--- Your instructions ---
In the copy of the lines below, leave out pictures and print everything else exactly.
*** Opening of Extracted information ***
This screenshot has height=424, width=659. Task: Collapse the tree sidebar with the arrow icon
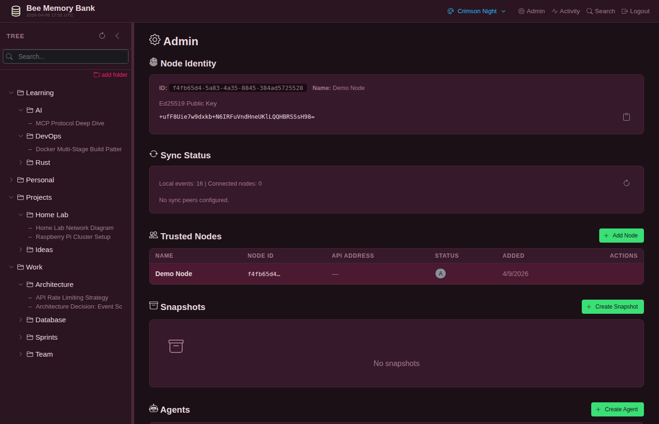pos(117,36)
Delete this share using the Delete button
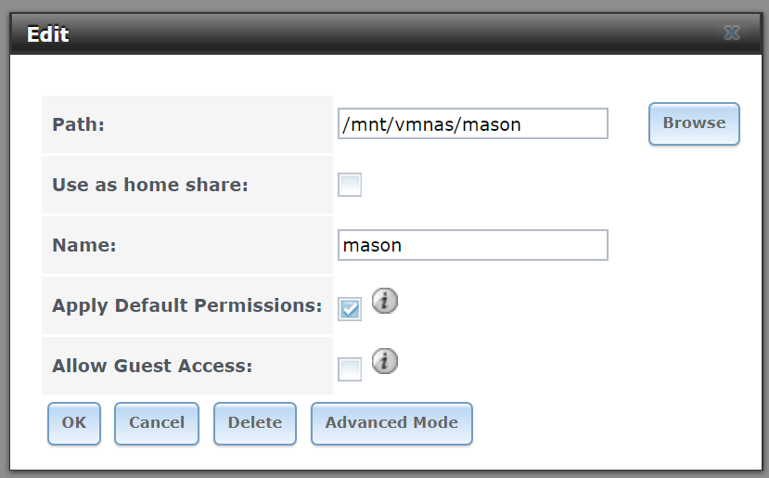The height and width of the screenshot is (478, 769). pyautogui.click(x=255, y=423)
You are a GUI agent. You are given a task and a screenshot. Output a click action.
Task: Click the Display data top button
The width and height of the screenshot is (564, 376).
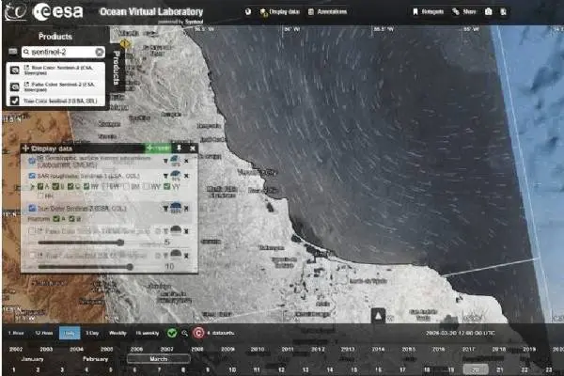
*** Close of Extracted information ***
--- Answer for the task ---
This screenshot has height=424, width=659. Task: Collapse the tree sidebar with the arrow icon
pos(117,36)
Delete this share using the Delete button
The height and width of the screenshot is (478, 769). pyautogui.click(x=255, y=423)
You are a GUI agent. You are given a task and a screenshot. Output a click action.
Task: Click the Display data top button
The width and height of the screenshot is (564, 376).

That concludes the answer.